Il faut sauver l’Université Laurentienne

«Ce ne sont pas les responsables de la direction qui en paient le prix quand la comptabilité universitaire déraille, mais toujours le personnel administratif (en très grande majorité des femmes), le corps enseignant, le corps étudiant et la communauté où rayonne l’université», croient les auteurs.
 
Photo: TDixon16 Wikipedia

«Ce ne sont pas les responsables de la direction qui en paient le prix quand la comptabilité universitaire déraille, mais toujours le personnel administratif (en très grande majorité des femmes), le corps enseignant, le corps étudiant et la communauté où rayonne l’université», croient les auteurs.

 

Lettre à Mélanie Joly, députée et ministre fédérale du Développement économique et des Langues officielles.

C’est à titre de professeures et professeurs du Département de science politique de l’Université du Québec à Montréal (UQAM) que nous vous interpellons au sujet de la situation catastrophique qui frappe présentement l’Université Laurentienne, à Sudbury, en Ontario, où 69 programmes ont soudainement été abolis, dont 28 en français.

Au début de février, la direction a placé l’Université sous la protection de la Loi sur les arrangements avec les créanciers des compagnies (loi sur la faillite). Cela suspend de fait les protections syndicales et a permis de licencier une centaine de nos collègues, dont la plupart avaient leur permanence, qui n’auront droit à aucune indemnité de départ. C’est cette manœuvre qui a permis la fermeture de départements et de programmes entiers, dont celui de science politique. Cette catastrophe affectera non seulement nos collègues, dont nous sommes solidaires, mais également, et peut-être même plus durement, des agentes administratives, des chargés de cours et des générations d’étudiants.
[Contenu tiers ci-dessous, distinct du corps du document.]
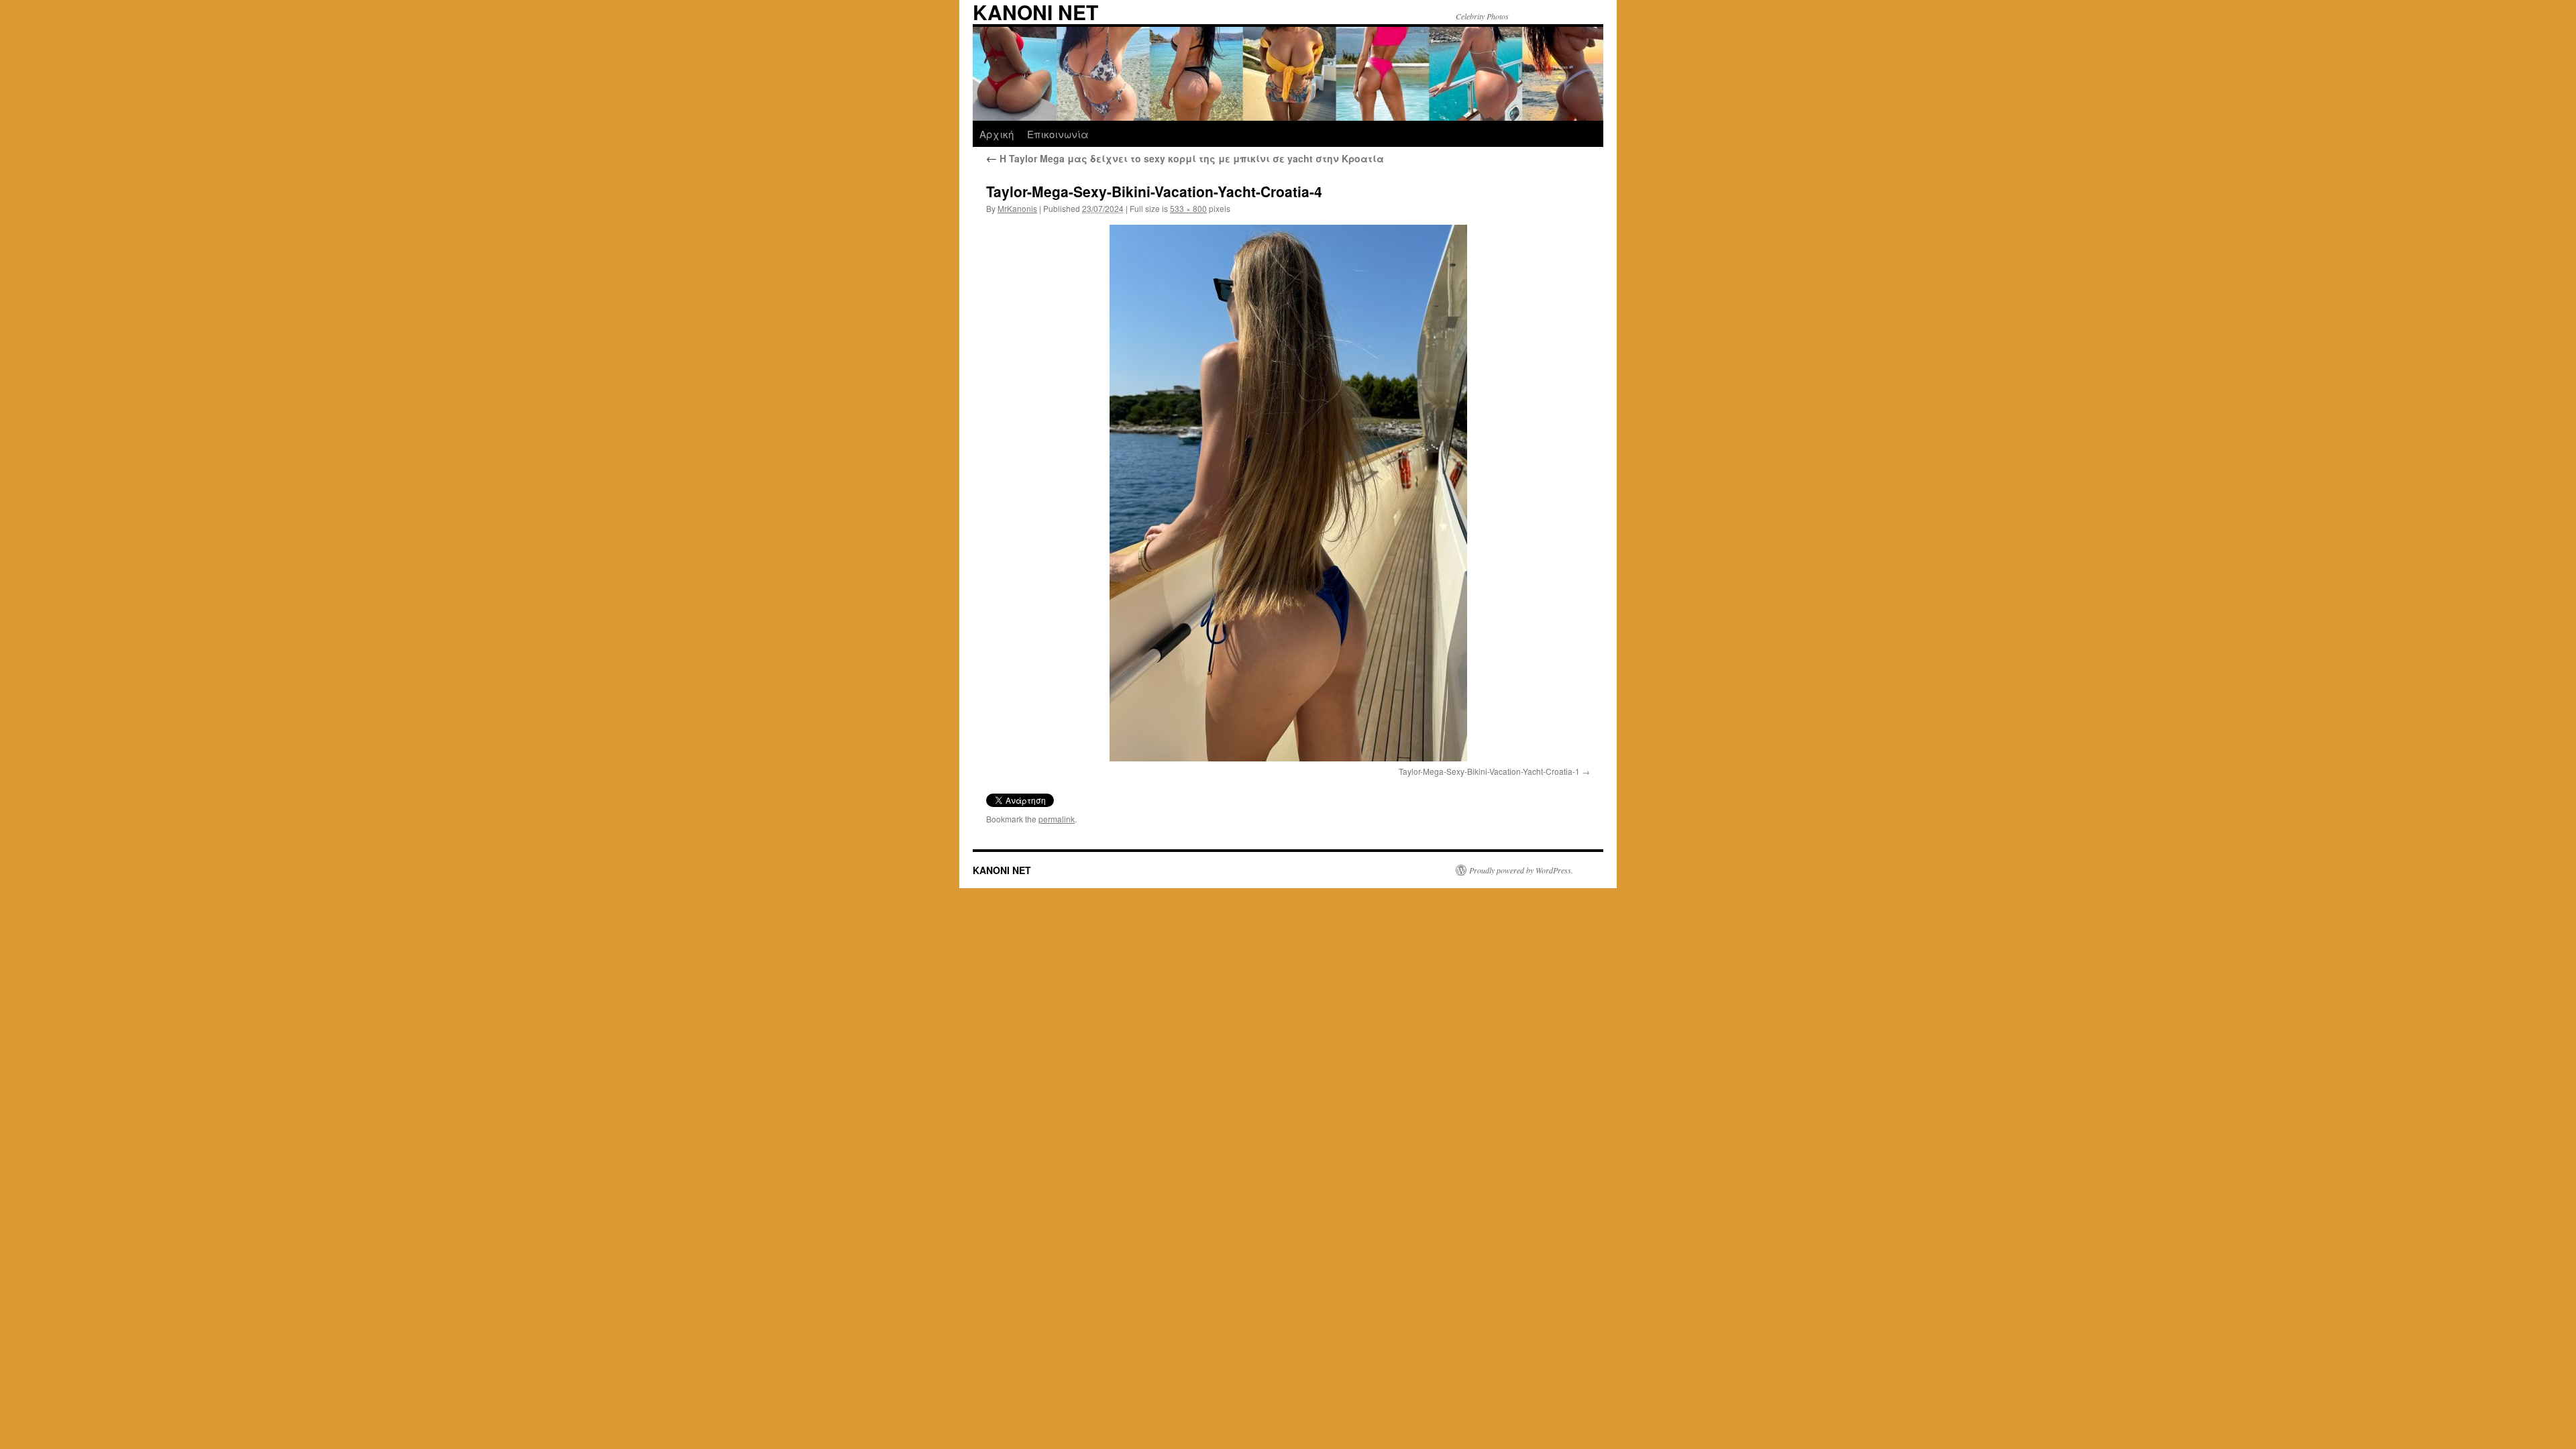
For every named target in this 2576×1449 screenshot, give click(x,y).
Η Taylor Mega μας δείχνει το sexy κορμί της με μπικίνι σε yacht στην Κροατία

Même si l’éducation demeure une compétence provinciale, vous avez vous-même exprimé vos préoccupations envers les problèmes de l’Université Laurentienne. Vous serez d’accord avec nous sur l’importance de l’enseignement en français à tous les niveaux pour le maintien et la vitalité des communautés francophones minoritaires, dont les situations sociale, économique et culturelle sont souvent très fragiles. D’ailleurs, le gouvernement fédéral verse déjà des millions de dollars à l’Université Laurentienne pour l’enseignement en français.
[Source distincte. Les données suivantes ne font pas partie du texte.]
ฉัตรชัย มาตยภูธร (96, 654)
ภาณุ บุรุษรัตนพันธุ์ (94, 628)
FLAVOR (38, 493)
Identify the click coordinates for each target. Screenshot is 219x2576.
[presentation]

Enseignant nous-mêmes dans un établissement universitaire dont la mission d’origine comprenait l’accessibilité aux études supérieures des classes populaires francophones, nous nous sentons d’autant plus solidaires de la communauté de l’Université Laurentienne présentement sous le choc. Enseignant nous-mêmes dans un établissement appartenant au réseau provincial des Universités du Québec, nous connaissons l’importance des universités dans le développement social, économique et culturel des communautés éloignées des grands centres urbains, et encore plus quand ces communautés sont minoritaires. Enseignant en sciences sociales, nous connaissons la soif d’apprendre de nos étudiantes et de nos étudiants, y compris dans des disciplines qui ne semblent peut-être pas si « rentables » du point de vue de la logique comptable qui privilégie le béton aux dépens des humains.

À l’Université Laurentienne, le recteur justifie son choix par sa volonté « d’harmoniser davantage ses ressources financières » déstabilisées par l’aventurisme immobilier de ses prédécesseurs. Or, ce ne sont pas les responsables de la direction qui en paient le prix quand la comptabilité universitaire déraille, mais toujours le personnel administratif (en très grande majorité des femmes), le corps enseignant, le corps étudiant et la communauté où rayonne l’université. Le cas de la Laurentienne est encore plus tragique, quand on sait son importance et son influence si positive pour la communauté francophone du nord de l’Ontario.

Nous savons que le gouvernement fédéral a la possibilité d’intervenir en situation d’urgence, si seulement il en a la volonté et le courage. C’est une responsabilité politique qui vous incombe, en tant que ministre fédérale du Développement économique et des Langues officielles. Il est temps de sauver l’Université Laurentienne.

*Signataires : Jean-Pierre Beaud, Maude Benoit, Carole Clavier, Anne-Marie D’Aoust, Charles-Philippe David, Christian Deblock, Francis Dupuis-Déri, Julian Durazo-Herrmann, Alain-G. Gagnon, Frédérick Gagnon, Anne-Marie Gingras, Isabelle Gusse, Allison Harell, Nicolas Houde, Maya Jegen, Xavier Lafrance, Romain Lecler, Ting-Sheng Lin, Issiaka Mandé, Justin Massie, Paul May, Nora Nagels, Dan O’Meara, Geneviève Pagé, Caroline Patsias, Jean-Guy Prévost, Michèle Rioux, Vincent Romani.